A primary role of a faculty mentor supporting a project team is identifying a student’s knowledge gap. 
The students should take the initiative to search and learn the knowledge from the internet, especially from 
the crowd sourced educational materials. While it is impossible or time consuming for the mentor to learn 
everything in advance and prepare the course material, the mentor may save time by focusing on 
understanding the relevant domain knowledge at the ontological level and building a conceptual model of the 
factors used to solve the assigned tasks in a logical and chronological order. 

The next section of the paper illustrates our system engineering approach and modeling tool Opcat to 
scaffold REU. The third section introduces the challenges and strategy for mentoring on REU projects. The 
fourth section presents work-in-progress for identifying and organizing educational courseware using 
educational crowdsourcing technology (Eytan, 2012, and Karger 2012). The fifth section describes future 
work using GATE, an NLP tool and Weka, a data mining tool, to retrieve and extract instructional materials 
for mentoring students engaged in REU projects. 


2. USE SYSTEM ENGINEERING APPROACH TO SCAFFOLD REU 

Liu and Ludu (Liu 2012) identified three major challenges that hinder RE success: 

1) Critical thinking: Many undergraduates just plug data into formulas to solve problems and show 
little ability to extend mathematics concepts beyond an algorithmic level.

ENTRIES SUPPLIED >>
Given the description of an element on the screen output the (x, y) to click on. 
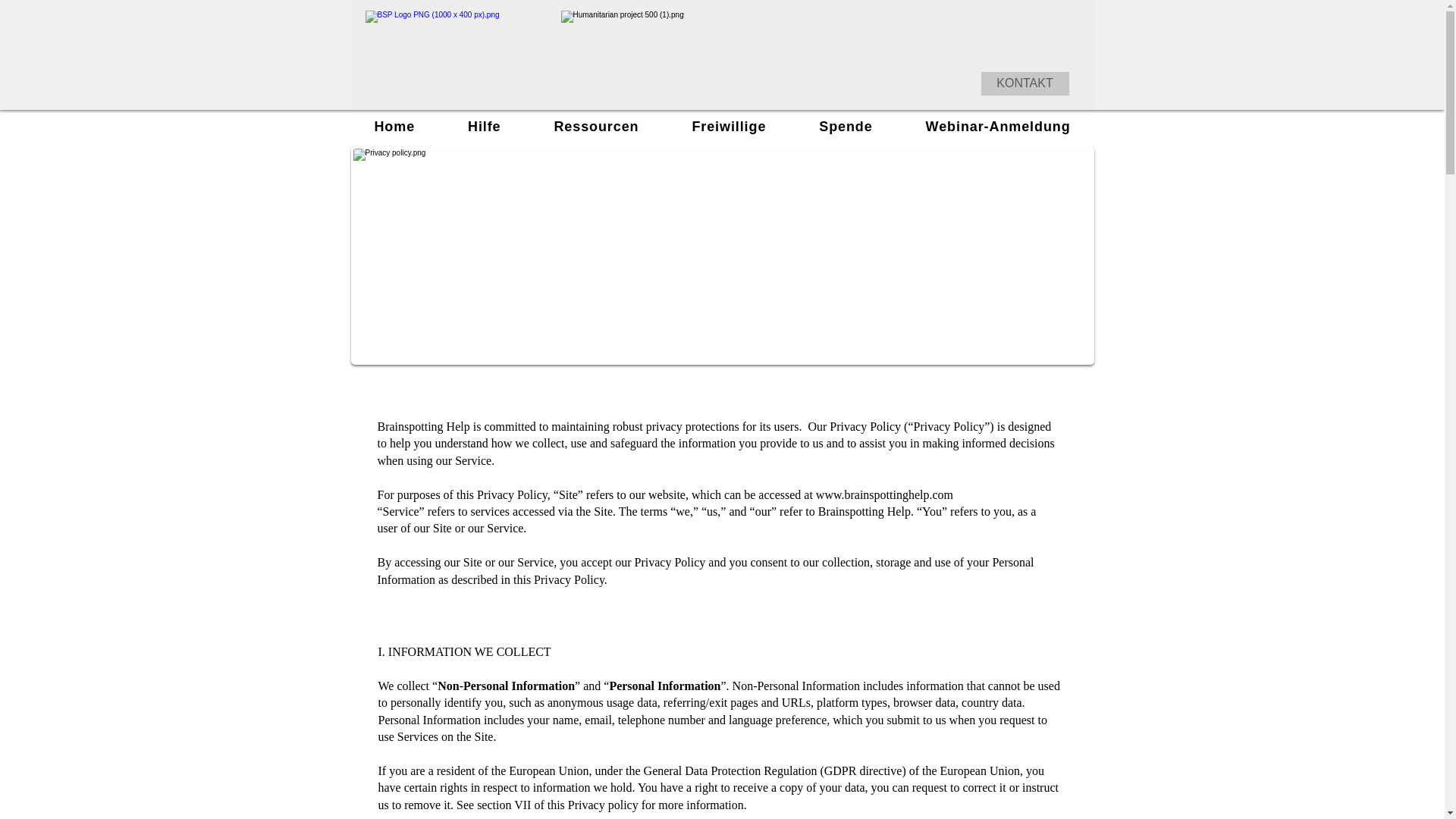
KONTAKT (1024, 83)
Home (394, 126)
Webinar-Anmeldung (998, 126)
Spende (844, 126)
Freiwillige (728, 126)
www.brainspottinghelp.com (884, 494)
Given the description of an element on the screen output the (x, y) to click on. 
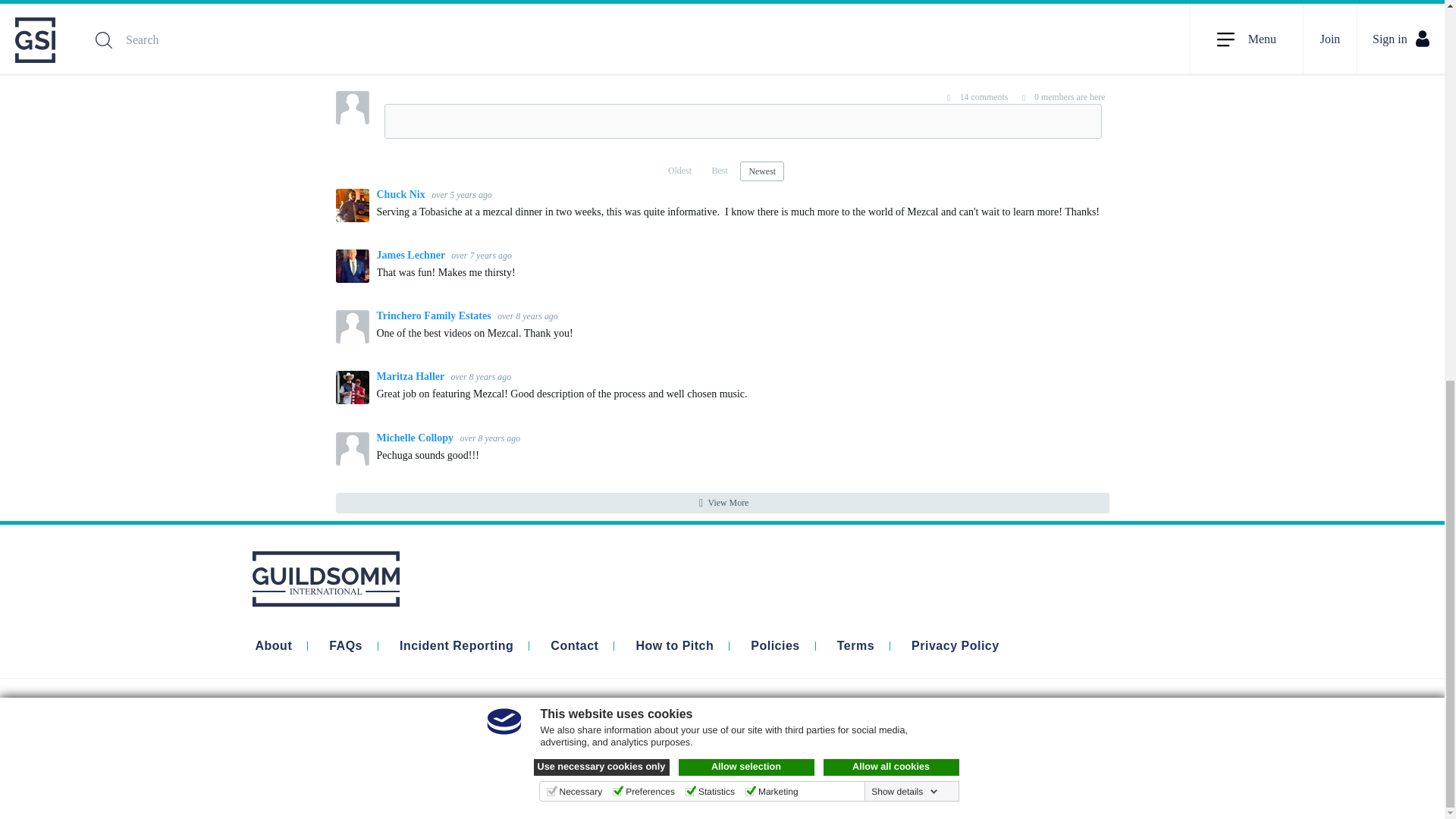
Use necessary cookies only (601, 58)
Show details (903, 82)
Allow all cookies (891, 58)
Allow selection (745, 58)
Given the description of an element on the screen output the (x, y) to click on. 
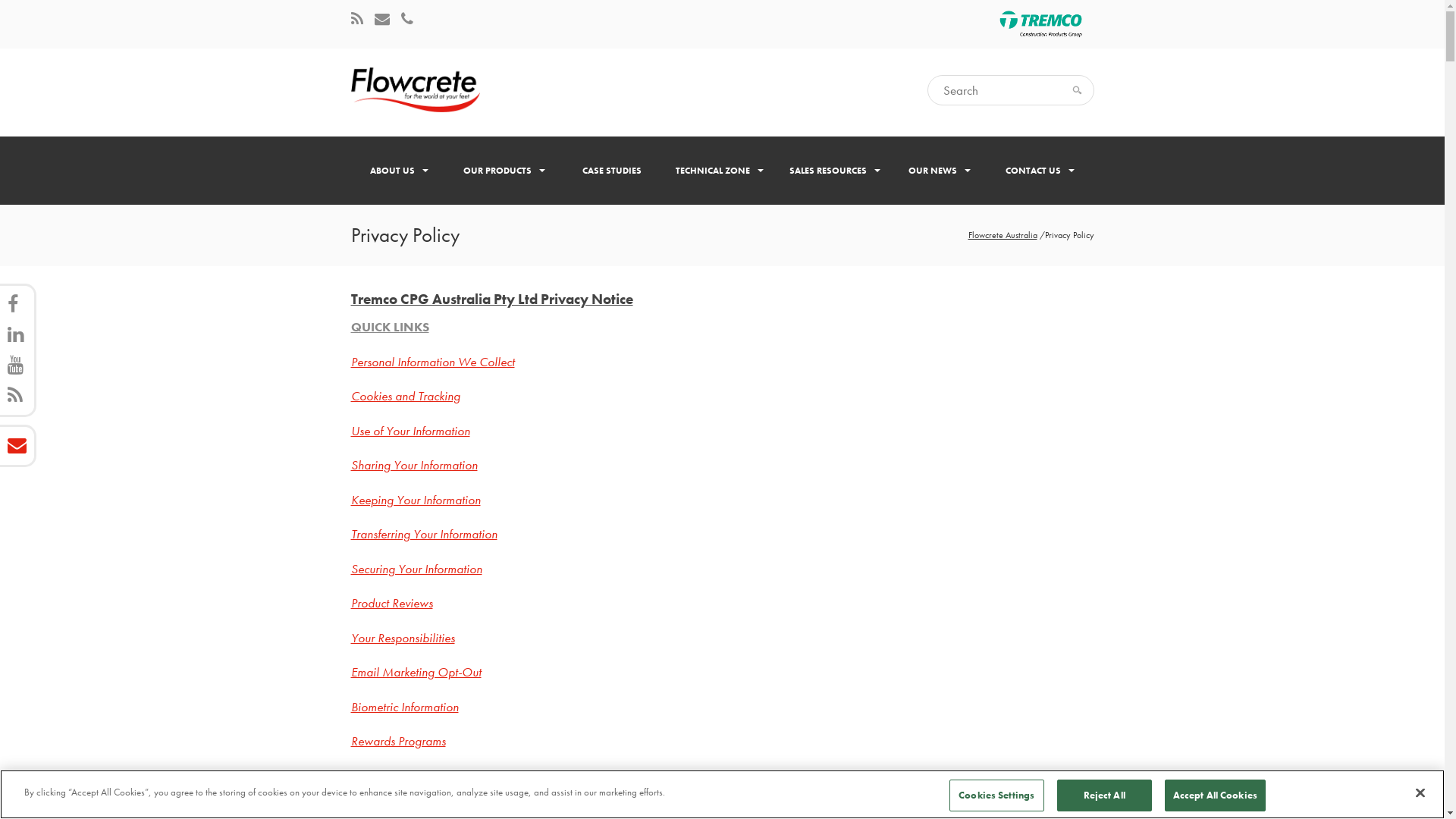
CASE STUDIES Element type: text (611, 170)
Flowcrete Australia Element type: text (1001, 235)
Events and Teleconferences Element type: text (418, 775)
OUR PRODUCTS Element type: text (503, 170)
Transferring Your Information Element type: text (423, 533)
Keeping Your Information Element type: text (415, 499)
OUR NEWS Element type: text (939, 170)
Rewards Programs Element type: text (397, 740)
Use of Your Information Element type: text (409, 430)
Securing Your Information Element type: text (415, 568)
Contact Us Element type: hover (381, 19)
CONTACT US Element type: text (1040, 170)
Contact Us Element type: hover (406, 19)
Product Reviews Element type: text (391, 602)
Sharing Your Information Element type: text (413, 464)
Email Marketing Opt-Out Element type: text (415, 671)
Read The Flooring Blog Element type: hover (356, 19)
ABOUT US Element type: text (398, 170)
Cookies and Tracking Element type: text (404, 395)
Your Responsibilities Element type: text (402, 637)
Biometric Information Element type: text (404, 706)
TECHNICAL ZONE Element type: text (719, 170)
SALES RESOURCES Element type: text (834, 170)
Changes to this Privacy Policy Element type: text (425, 809)
Personal Information We Collect Element type: text (432, 361)
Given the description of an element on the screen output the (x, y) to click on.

WHAT THIS EXERCISE ASKS >>
a - Please state what the excerpt on mentoring undergraduate research names as a primary role of a faculty mentor supporting a project team.
b - How many lines of the records contain the word "Your"? Give only the number.

EXPECTED OUTPUTS >>
a - Identifying a student's knowledge gap.

b - 6